## Exercise task A
Answer these questions using the article on D/Lakota mathematics:
(i) At which university did Dr. Danny Luecke complete his Ph.D.?
(ii) With which college was his community-based research conducted?
(iii) What is the name of the web portal where the resource material can be viewed?
## Exercise task B
According to the article on D/Lakota mathematics, why did Danny decide during graduate school to learn and work with Indigenous communities in the place where he grew up? Respond in one to three sentences.
## Exercise task C
Write the next paragraph of the article on D/Lakota mathematics, beginning after its final sentence.

Start of Document text

Revitalizing D/Lakota Mathematics Through Language & Culture
Author: Lori Huston, Qiaochu Xu, Ariane Faria, and Cynthia Nicol

For some curriculum developers bringing math and Indigenous perspectives together involves “unfreezing” mathematics within cultural practices (for example coding in beading or cones in tipis). But for Dr. Danny Luecke it is through the perspectives of Indigenous Elders (Lakota), sharing their knowledge and worldviews through the D/Lakota language that provides opportunities for learning and revitalizing Lakota mathematics.
Growing up on Očhéthi Šakówiŋ and Anishinaabe land, now known as Fargo, North Dakota, Danny is of mixed ancestry being from the Choctaw Nation and multiple European nations. However, Danny described that most of his experiences are from “a privileged white guy” perspective. So, as a way to reconnect and honor his own Indigenous heritage, Danny decided that during graduate school he wanted to learn and work with Indigenous communities in the place he grew up.
With great pleasure, we’d like to extend our heartfelt congratulations to Dr. Danny Luecke for successfully completing his Ph.D. in Mathematics and Mathematics Education at North Dakota State University. His remarkable journey and community-based research, conducted in collaboration with Sitting Bull College on the Standing Rock Reservation have further advanced the exploration and promotion of D/Lakota-based mathematics.
“Math fluency and language fluency can grow together.”
Danny’s work explores connections between language and math, local teachings, and culture. A focus is bridging mainstream math concepts and Indigenous ways of knowing.Danny described his doctoral research as co-constructing with community members and elders a mathematics curriculum to be taught in the D/Lakota language. Danny worked with the community to understand what they wanted as a result/product of his research and what should be the next steps after the research.
He found that the community wished to design a sort of reference book where they could return to review what they have learned during the process and use this type of guide for future learning in the community. Danny is also working to establish details regarding the “data sovereignty” of this math community knowledge, so that the project protects and supports the work of the Standing Rock Department of Education. You can view the work in progress resource material on the Standing Rock Lanuage and Culture Institute web portal called Othokahe by creating an account and self-enrolling in the math connections course.

End of Document text
Start of Information shown

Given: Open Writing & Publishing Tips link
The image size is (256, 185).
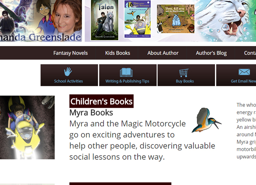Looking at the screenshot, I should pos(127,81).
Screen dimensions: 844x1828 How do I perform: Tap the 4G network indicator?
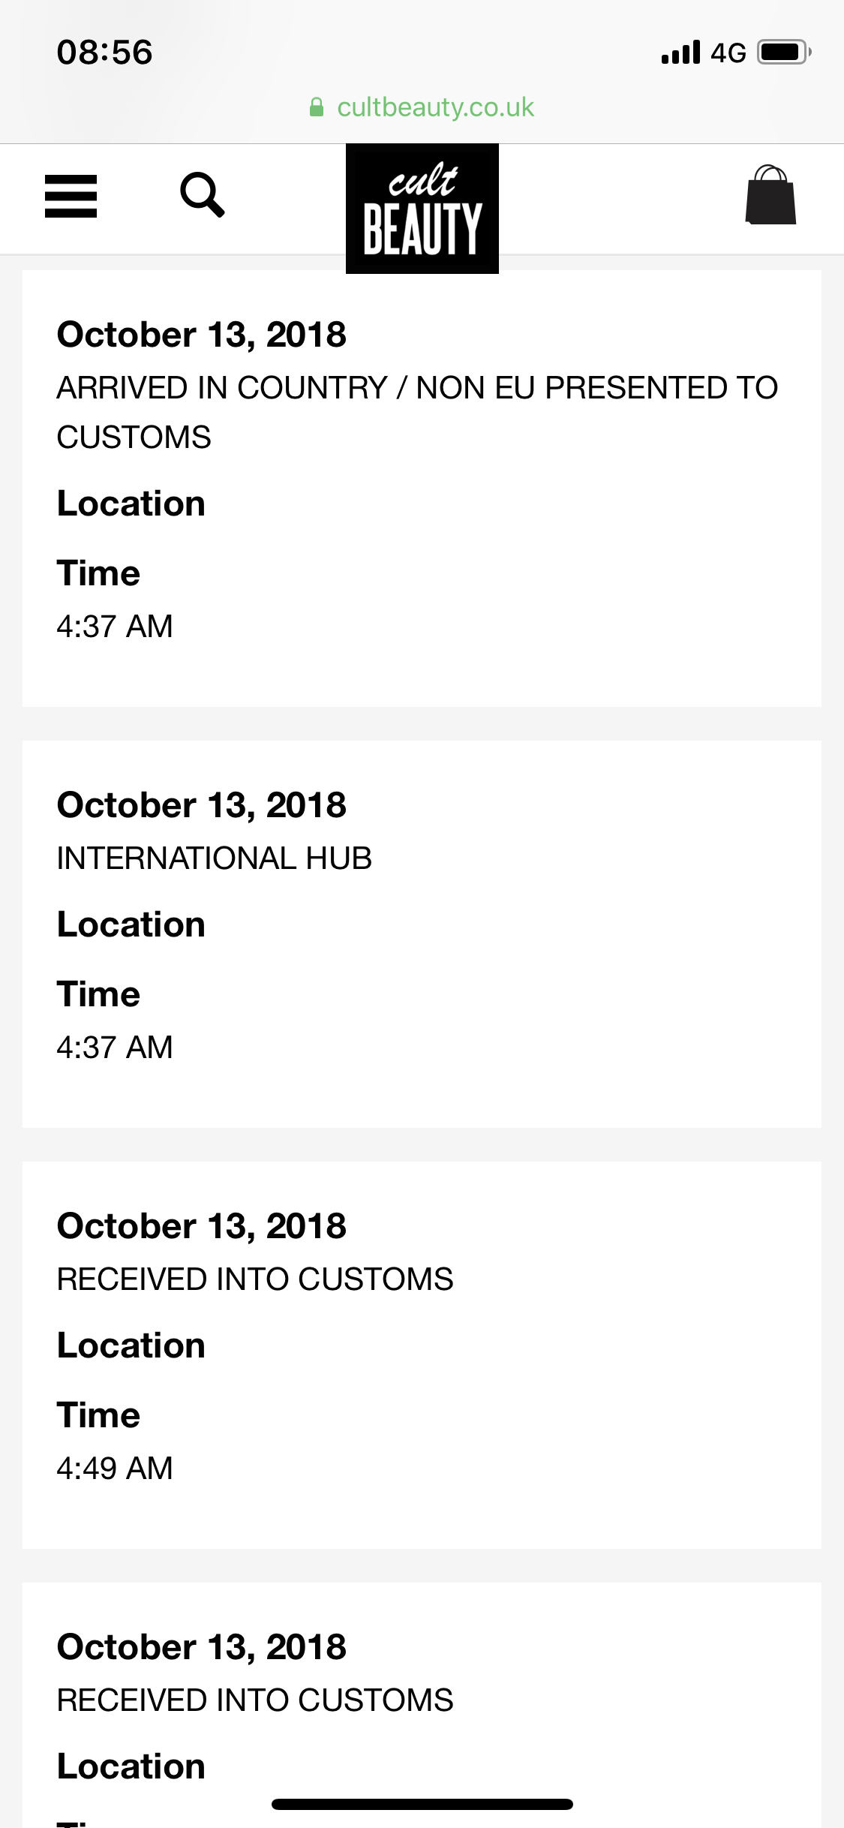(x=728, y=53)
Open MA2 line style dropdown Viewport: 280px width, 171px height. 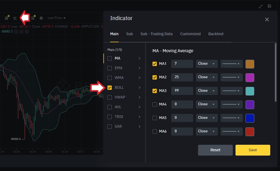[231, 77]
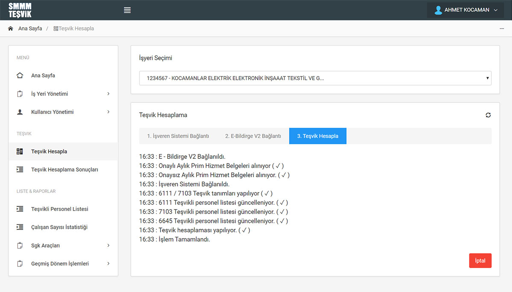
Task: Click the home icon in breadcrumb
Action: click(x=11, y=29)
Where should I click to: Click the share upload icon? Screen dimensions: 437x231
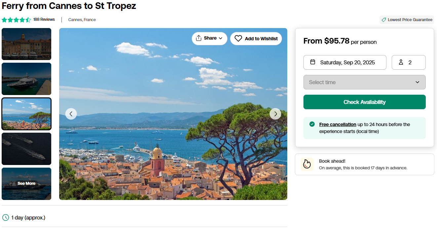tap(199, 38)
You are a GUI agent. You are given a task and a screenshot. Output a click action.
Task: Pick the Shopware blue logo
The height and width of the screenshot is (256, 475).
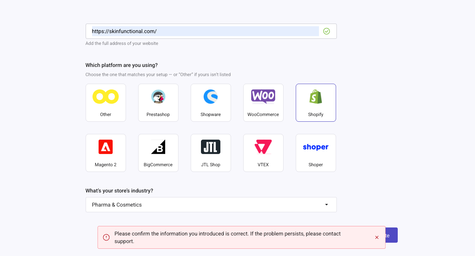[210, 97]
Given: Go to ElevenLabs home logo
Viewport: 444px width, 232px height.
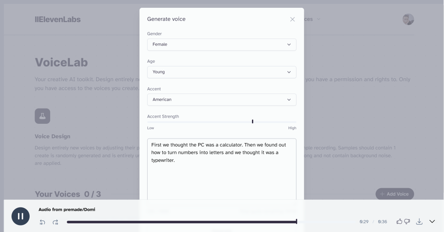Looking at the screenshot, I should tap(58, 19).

End of Information shown
Start of Information shown

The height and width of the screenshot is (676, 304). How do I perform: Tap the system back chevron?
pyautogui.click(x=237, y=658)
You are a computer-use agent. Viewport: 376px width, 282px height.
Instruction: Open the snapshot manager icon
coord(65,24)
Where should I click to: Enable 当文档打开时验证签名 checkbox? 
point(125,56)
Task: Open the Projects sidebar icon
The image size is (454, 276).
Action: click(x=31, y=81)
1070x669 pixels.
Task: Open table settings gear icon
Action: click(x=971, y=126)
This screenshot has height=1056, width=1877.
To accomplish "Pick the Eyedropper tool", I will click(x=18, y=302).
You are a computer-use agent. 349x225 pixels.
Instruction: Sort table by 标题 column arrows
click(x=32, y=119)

End of Information shown

## Response A
(i) North Dakota State University.
(ii) Sitting Bull College, on the Standing Rock Reservation.
(iii) Othokahe.

## Response B
Danny made this decision as a way to reconnect with and honor his own Indigenous heritage. He is of mixed ancestry, from the Choctaw Nation and multiple European nations, but described most of his experiences as coming from "a privileged white guy" perspective.

## Response C
“[…] there is a connection between the language, culture, and personal identity […] often in Western teaching approaches, there is a math class and there is a language class, and they are pretty much separate […] So an indigenous way of teaching and learning is the opposite. And so that’s kind of one big idea that I think about often that math fluency and language fluency together.”
While working with math and language teachers as well as elders from the community, Danny realized that “there is a connection between the language, culture, and personal identity […] often in Western teaching approaches, there is a math class and there is a language class, and they are pretty much separate […] So an indigenous way of teaching and learning is the opposite. And so that’s kind of one big idea that I think about often that math fluency and language fluency together”. Danny writes about this more fully in his recently co-authored research article titled “Dakota/Lakota Math Connections: an epistemological framework for teaching and learning mathematics with Indigenous communities and students.”
Context is Critical
“Subtraction without context lacks meaning and not everyone agrees on how to say subtraction in an abstract way. “
Another point of D/Lakota math education is related to the close connection between language and math. Danny explained that subtraction without a context lacks meaning and “not everyone agrees on how to say subtraction in an abstract way. That’s expected though because Western math terminology, like subtraction, seeks to remove context and relationships. 2+2=4 “Two of what?”, ask the fluent speakers. Depending on what it is you will say it differently. Further, there is not a single way to say subtraction in English, so why would we expect that for the D/Lakota language.”Danny and team have co-developed the D/Lakota Math Connections framework. Even though there are four distinct circles, he is learning how “all of them are intertwined.”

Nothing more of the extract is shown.